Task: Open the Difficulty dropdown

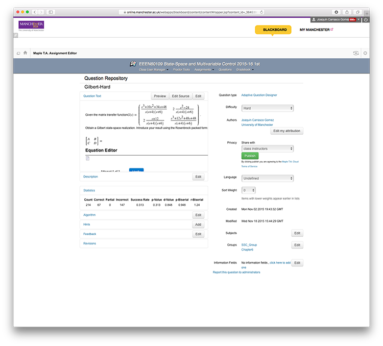Action: pos(268,108)
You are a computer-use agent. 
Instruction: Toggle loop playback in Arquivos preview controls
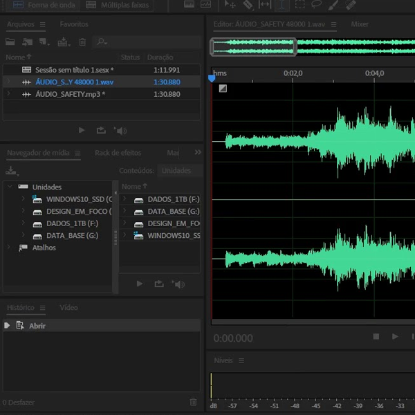tap(101, 130)
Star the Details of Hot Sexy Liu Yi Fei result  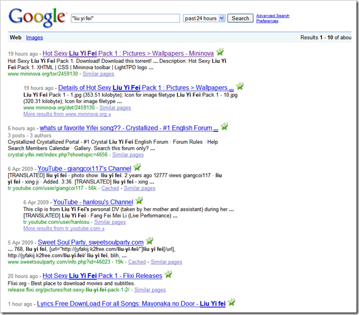pyautogui.click(x=240, y=86)

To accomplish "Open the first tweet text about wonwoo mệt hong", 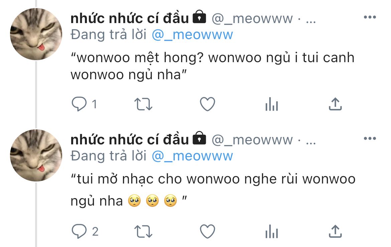I will tap(213, 66).
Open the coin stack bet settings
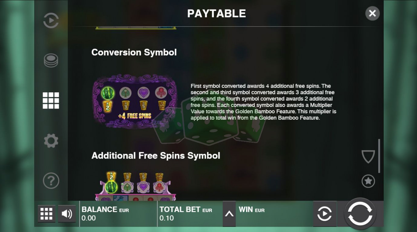 (51, 61)
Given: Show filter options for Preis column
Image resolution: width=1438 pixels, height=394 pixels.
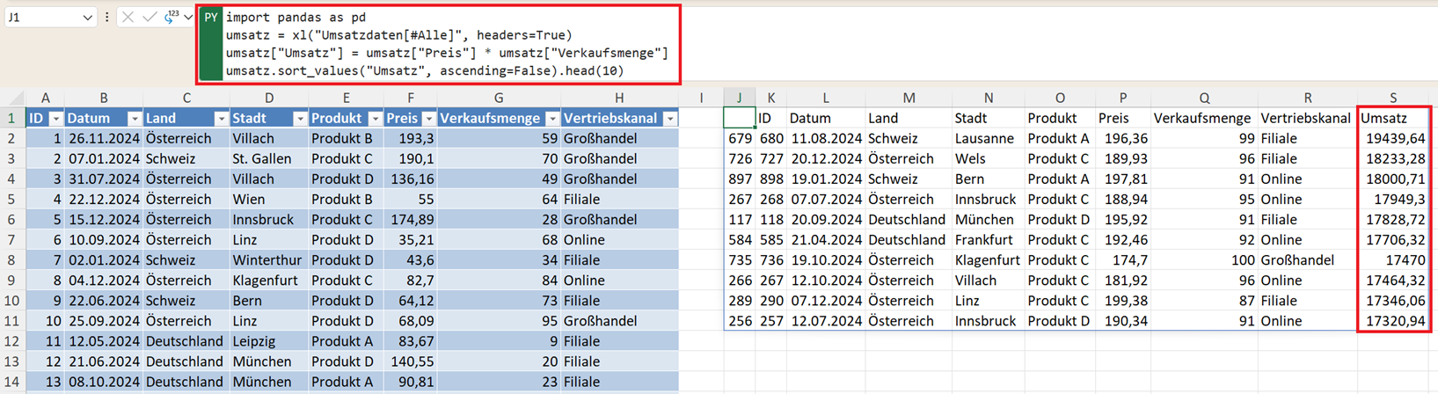Looking at the screenshot, I should [428, 119].
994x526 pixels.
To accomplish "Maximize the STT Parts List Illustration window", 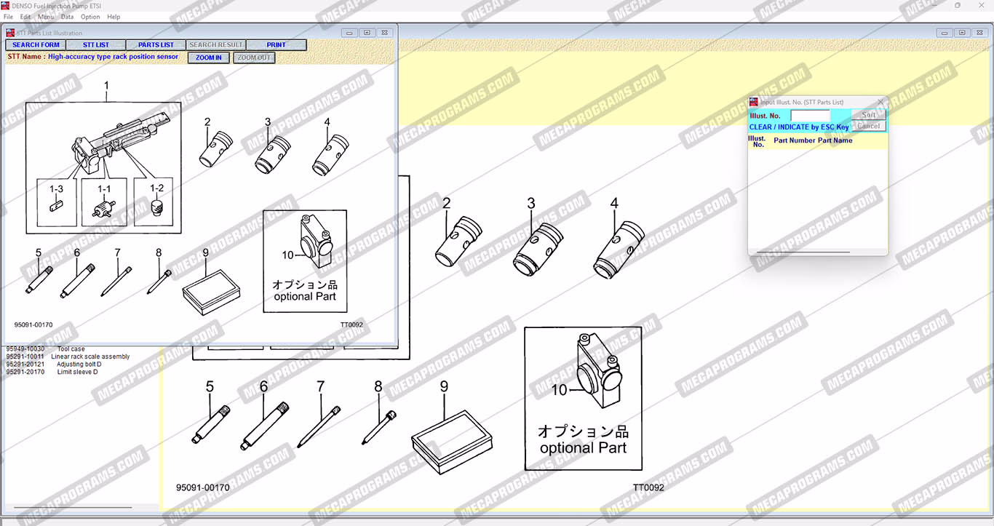I will tap(367, 33).
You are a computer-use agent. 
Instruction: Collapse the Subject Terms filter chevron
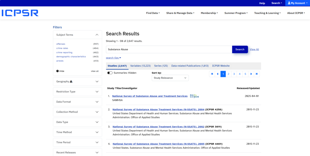(x=97, y=35)
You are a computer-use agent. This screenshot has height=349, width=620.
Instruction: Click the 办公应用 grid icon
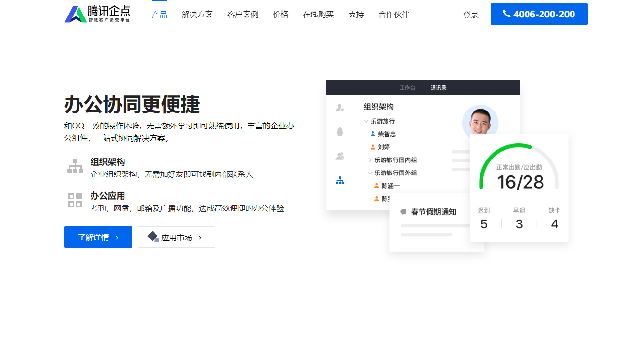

_Task requirements_
What is needed is an exact repetition of every line from the line with "You are a computer-use agent. This" to the end of the data above, both ends included, with no pictures.

_Reply_
You are a computer-use agent. This screenshot has height=349, width=620.
Instruction: Click the 办公应用 grid icon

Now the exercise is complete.